Articles I-XII and XV-XVIII govern the public-facing product and its commitments. Articles XIII and XIV govern internal discipline.

When a proposed change conflicts with an article:

  1. Write an ADR explaining the conflict
  2. Justify why the change is necessary
  3. Propose an amendment to the article OR demonstrate the change does not actually conflict
  4. Get the amendment approved or the change rejected

Constitutional changes are not made by code review. They are made by ADR.

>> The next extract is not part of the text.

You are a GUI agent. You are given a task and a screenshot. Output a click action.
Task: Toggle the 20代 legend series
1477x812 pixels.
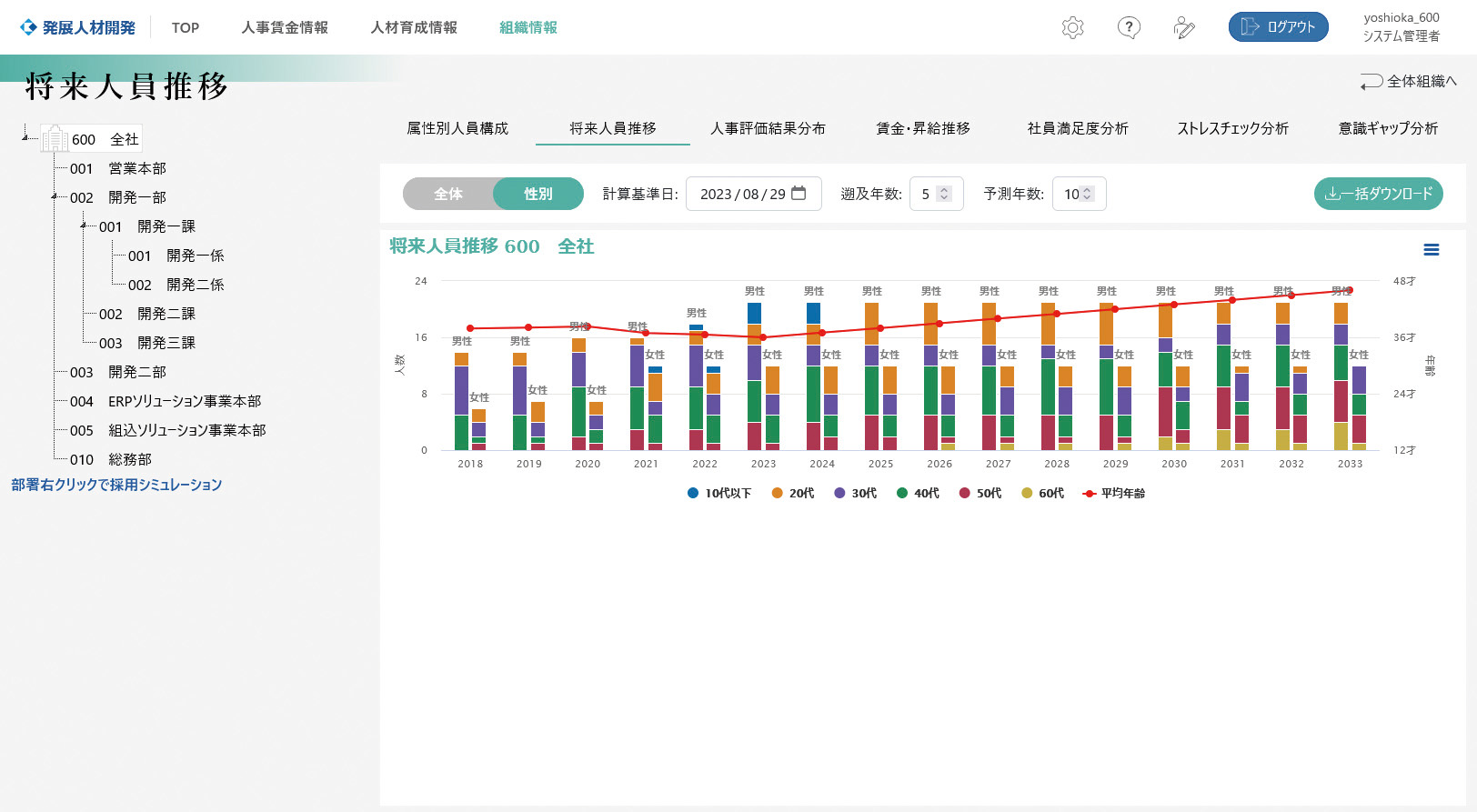[x=792, y=493]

Amendments since sochdb v1

  • Article IV amended for v2.0: LLMs allowed at write time for belief revision and consolidation; read path stays LLM-free.
  • Article IV clarified for v2.1: V-JEPA 2 / Wav2Vec-BERT / Llama-3.2-3B as frozen feature extractors are not LLM calls in the constitutional sense.
  • Article XII extended for v2.1: brain-decoding service added to sacred non-goals.
  • Article XIII extended for v2.1: v2.1 work gated on week-12 decision gate “Commit” outcome.
  • Article XV added for v2.0: cognitive primitives as first-class typed shapes.
  • Article XVI added for v2.0: non-destructive unlearn with permanent audit. Extended for v2 with self-vector subtraction requirement.
  • Article XVII added for v2.0: belief revision with explicit revision log.
  • Article XVIII added for v2.1: brain-alignment is empirical and additive.

Articles I, II, III, V, VI, VII, VIII, IX, X, XI, XIV are inherited from sochdb v1, with article X extended for BAMS reporting.


The constitution is the longest-lived document in agidb. Code rots; tests get refactored; benchmarks become obsolete. The principles persist.